_What you need to do_
In the entries that follow, find the word "screenshot" and report each line it is on.

_Entries provided_
--

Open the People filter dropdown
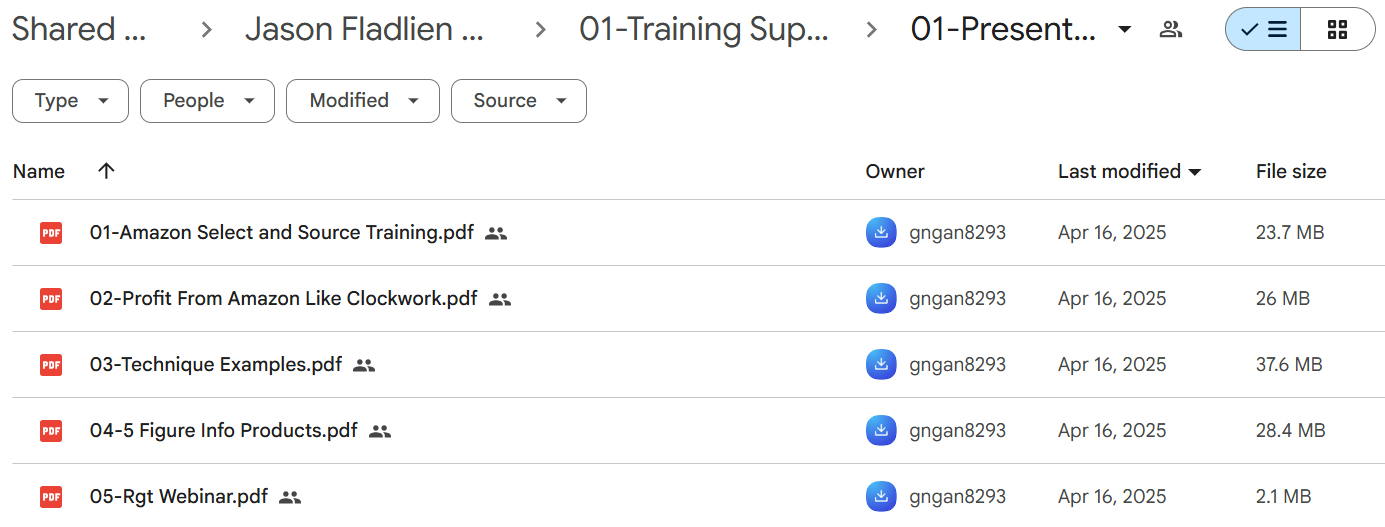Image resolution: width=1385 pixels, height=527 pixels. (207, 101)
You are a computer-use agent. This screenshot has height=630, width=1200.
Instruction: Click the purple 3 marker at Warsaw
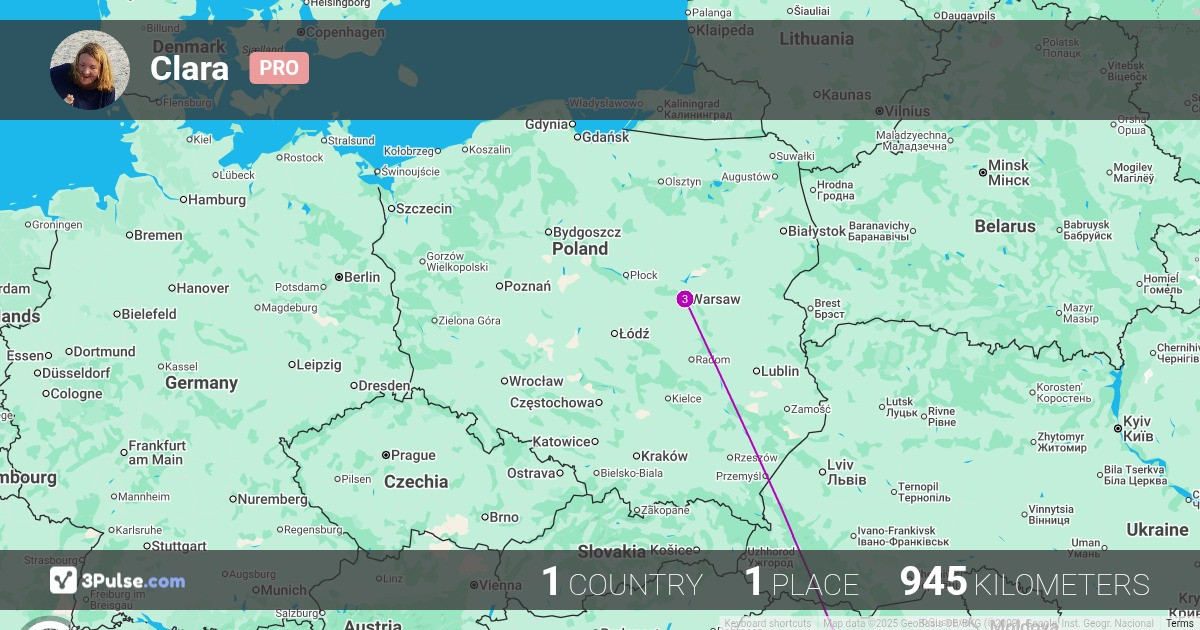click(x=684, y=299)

--

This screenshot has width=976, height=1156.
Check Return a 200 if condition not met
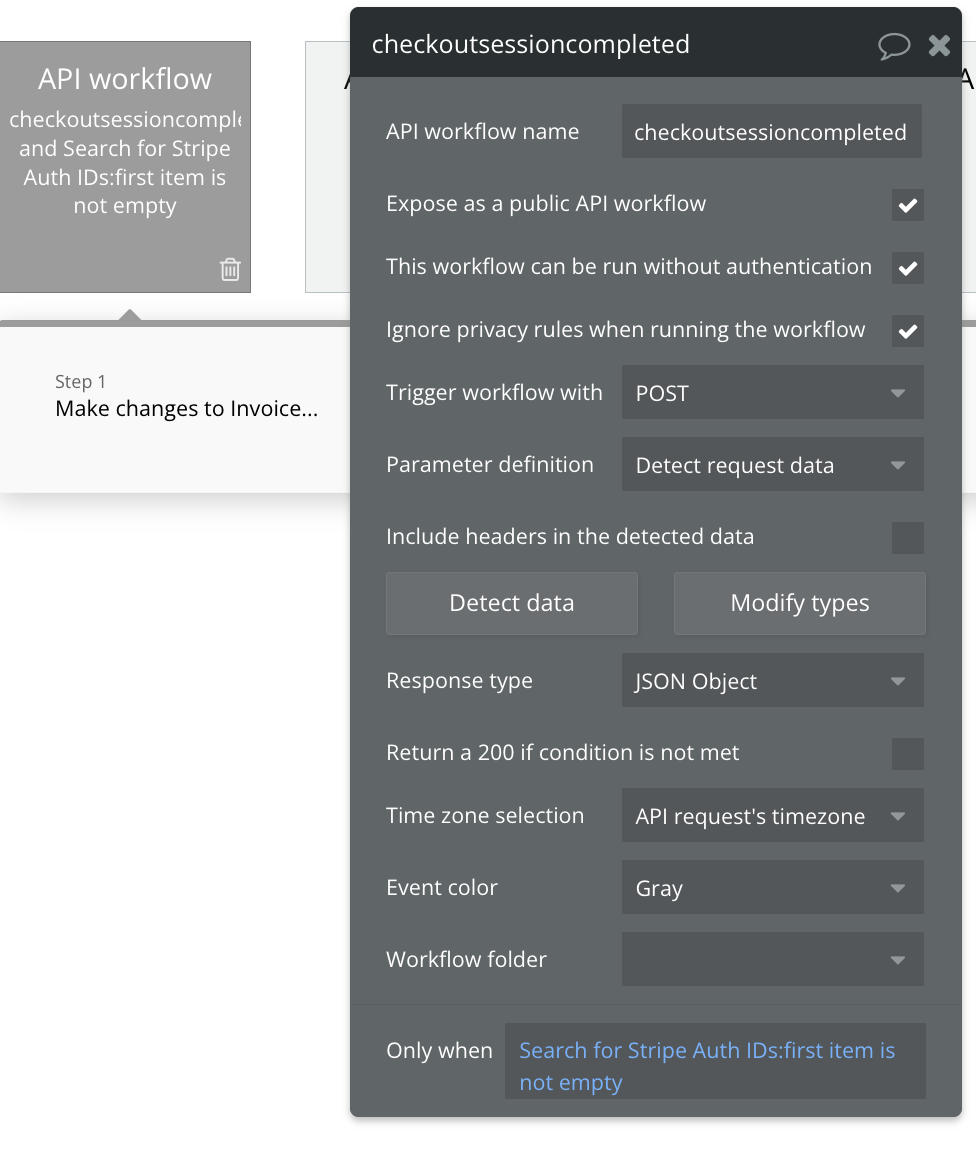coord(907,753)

--

_Expected answer_
You are a computer-use agent. This screenshot has height=630, width=1200.
This screenshot has width=976, height=1156.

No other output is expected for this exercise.